Latest update forces either touch ID or passcode?
Latest update forces either touch ID or passcode?
I’ve just received my first Curve card and it has “Commercial” on the back. As far as I am aware I didn’t sign up for a business account. I’ve asked them about this and will report back when I get a reply.
I can’t remember exactly (it was so long ago), but I think this might be to do with “why you want Curve” - Those questions at the start.
Any hint of business use, and you seem to get the Commercial card.
Curve customer services is crap, sent a request last Weds and no response sent a follow up the other day and still nothing.
Not for a new card, something account related
Publicly they are saying this is because they are upgrading everyone to the new debit cards and are receiving a higher number of support requests. Shame though. I might use it with some caution for the time being.
It took them ten days to get back to me on my most recent support request so do be prepared to be waiting a while!
It’s never been the quickest but generally you’d always get a response same day. Not sure what’s happening at the moment.
I’ve been using curve for a number of months daily and is normally the only card I carry, however recent declines, duplicate transactions and extended waiting time for support I may be dropping it soon.
How long does it take for your cashback to show?
Shows for me at the same time as the transaction notification
I don’t think I am getting it then as I have never seen it.
Still waiting for a response from them as to why
Looks like Curve is deliberately offloading users then. The logic here is paper thin, IMO.
It’s really not acceptable to tell your customers to check their terms with every credit card they’ve attached. How is that simplifying your financial life?

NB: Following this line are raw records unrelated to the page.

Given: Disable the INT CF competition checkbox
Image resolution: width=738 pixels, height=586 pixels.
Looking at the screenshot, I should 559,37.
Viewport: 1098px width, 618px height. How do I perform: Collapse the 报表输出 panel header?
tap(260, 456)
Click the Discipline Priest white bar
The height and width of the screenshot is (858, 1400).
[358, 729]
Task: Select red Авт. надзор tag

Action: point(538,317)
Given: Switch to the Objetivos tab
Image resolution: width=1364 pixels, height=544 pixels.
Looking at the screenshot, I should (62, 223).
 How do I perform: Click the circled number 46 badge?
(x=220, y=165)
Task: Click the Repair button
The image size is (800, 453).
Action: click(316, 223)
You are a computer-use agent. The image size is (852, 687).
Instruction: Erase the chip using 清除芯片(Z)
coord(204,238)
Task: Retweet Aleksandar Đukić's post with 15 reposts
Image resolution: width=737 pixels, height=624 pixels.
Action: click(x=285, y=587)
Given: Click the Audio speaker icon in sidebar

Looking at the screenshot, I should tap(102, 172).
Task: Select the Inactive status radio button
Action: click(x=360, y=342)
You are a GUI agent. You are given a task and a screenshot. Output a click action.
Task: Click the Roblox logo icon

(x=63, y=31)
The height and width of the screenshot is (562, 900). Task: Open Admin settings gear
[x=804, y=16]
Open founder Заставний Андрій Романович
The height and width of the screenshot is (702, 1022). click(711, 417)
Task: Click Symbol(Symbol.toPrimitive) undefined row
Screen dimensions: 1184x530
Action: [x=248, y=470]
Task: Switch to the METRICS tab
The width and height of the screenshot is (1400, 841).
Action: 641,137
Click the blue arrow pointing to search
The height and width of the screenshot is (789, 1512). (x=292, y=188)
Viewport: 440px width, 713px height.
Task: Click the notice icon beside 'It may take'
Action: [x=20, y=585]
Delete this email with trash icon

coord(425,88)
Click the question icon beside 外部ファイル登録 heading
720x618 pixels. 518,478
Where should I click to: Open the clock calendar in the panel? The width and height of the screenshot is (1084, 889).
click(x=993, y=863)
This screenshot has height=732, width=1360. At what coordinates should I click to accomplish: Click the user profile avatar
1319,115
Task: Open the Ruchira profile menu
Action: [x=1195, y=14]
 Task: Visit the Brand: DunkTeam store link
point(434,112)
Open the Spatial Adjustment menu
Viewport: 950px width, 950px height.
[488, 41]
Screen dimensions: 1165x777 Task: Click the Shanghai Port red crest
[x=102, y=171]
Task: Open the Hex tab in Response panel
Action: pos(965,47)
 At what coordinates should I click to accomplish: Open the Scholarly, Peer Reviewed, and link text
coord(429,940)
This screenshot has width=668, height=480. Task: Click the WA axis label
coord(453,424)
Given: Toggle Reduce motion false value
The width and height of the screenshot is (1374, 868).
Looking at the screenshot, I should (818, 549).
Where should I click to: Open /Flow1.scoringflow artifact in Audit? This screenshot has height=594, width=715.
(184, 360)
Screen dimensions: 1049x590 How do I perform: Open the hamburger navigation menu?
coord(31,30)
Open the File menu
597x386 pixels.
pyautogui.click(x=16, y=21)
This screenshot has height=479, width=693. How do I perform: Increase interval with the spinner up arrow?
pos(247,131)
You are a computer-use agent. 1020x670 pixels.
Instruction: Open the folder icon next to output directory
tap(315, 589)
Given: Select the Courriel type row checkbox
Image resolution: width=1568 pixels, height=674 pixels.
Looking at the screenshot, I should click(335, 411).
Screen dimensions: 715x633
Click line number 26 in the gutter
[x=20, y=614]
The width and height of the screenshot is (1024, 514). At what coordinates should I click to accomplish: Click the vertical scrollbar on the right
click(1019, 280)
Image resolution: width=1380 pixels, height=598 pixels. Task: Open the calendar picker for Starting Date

ATM withdrawals must have been costing a fortune, so a more likely reason for the change.
Huh so are Curve customer service supposed to know every part of the T&C for every card in the UK, just to help people that can’t be bothered to read them themselves?
I think it’s perfectly acceptable as personal responsibility goes a long long long way.
I agree. You should know the major parts of the terms and conditions of your debit or credit cards such as penalties and fees. It isn’t for Curve to educate people on their own financial literacy.
Curves point is that you need to abide by your cards terms and conditions instead of trying to avoid them by using Curve. Curve did allow this in the past but Amex took them to account over it months ago and I’m sure the others credit card companies have now done the same when they worked it out.
You’re absolutely right, but Curve is supposed to make life easier. Curve customers will now need to understand the T&Cs for both Curve and the underlying card for any unusual transaction, and many customers won’t see the benefit of Curve for the overhead of another set of rules.
Which is a longwinded way of saying that right now I still don’t understand Curve’s long term business strategy, but I’m watching with interest.
The earlier attempt by Tesco to charge cash handling fees for all Curve transactions is an indication of how wide some terms are worded.
Simply reading the terms may not tell you whether you’ll be charged cash for a given transaction or not, as the transaction you’re doing with curve may not even be possible with the credit card anyway.
You may need to know what MCC Curve is forwarding, but you can’t see that without asking, then you’re supposed to know how your credit card handles the specific MCC…
That’s a heavy burden on users.
e.g. I’m still arguing with one credit card company insisting on charging me a “Non-Sterling” fee for a transaction in Sterling, in Gibraltar, which is a UK territory where Sterling is the currency.
I carefully checked the T&Cs in advance which state that a fee is charged for “non-Sterling” transactions. Adding Curve to that mix would add significant additional complexity to any resolution…
Are they trying to argue the currency in Gibraltar is officially GIP instead of GBP?
A bit far fetched, but a typical move from a bank if that’s the case…
The card networks don’t even support GIP as a valid currency (all Gib cards are marked as GBP), not sure how they are arguing it’s a non-sterling transaction.
Going back to the last topic that was related to Curve itself, I think it’s pretty reasonable that the customer should themselves be aware of their card T&C’s. You shouldn’t have agreed to them if you didn’t read them!
You’d think people would take more care when it comes to something that can literally ruin their lives. (although unlikely to)
Just to close of the Gibraltar question, in the end they did back down and refund the charge “on a goodwill basis”
But the key point is that T&Cs do not necessarily include every minor point that you may have in dealing with a financial institution, so while I accept that a Curve customer should know the underlying terms of their issuing institution, adding Curve to the mix with another set of T&Cs adds complexity, which is what Curve is marketed as reducing.
This is important, I think. Before Curve changed their policy on passing through merchant category codes (MCC), I was pretty sure I understood how everything worked. Purchases on Curve would be treated like online payments on my underlying credit card, and no fees for cash withdrawals (as long as you didn’t go mad).
Now, with the change to MCCs and the no international fee thing, I’m left confused about how things work - particularly when my credit card T&Cs kick in overseas and when they are intercepted (for want of a better word) by Curve. There’s a whole level of complexity here that is making Curve less appealing for me to the point where I’m considering swapping it out of my wallet for a credit card.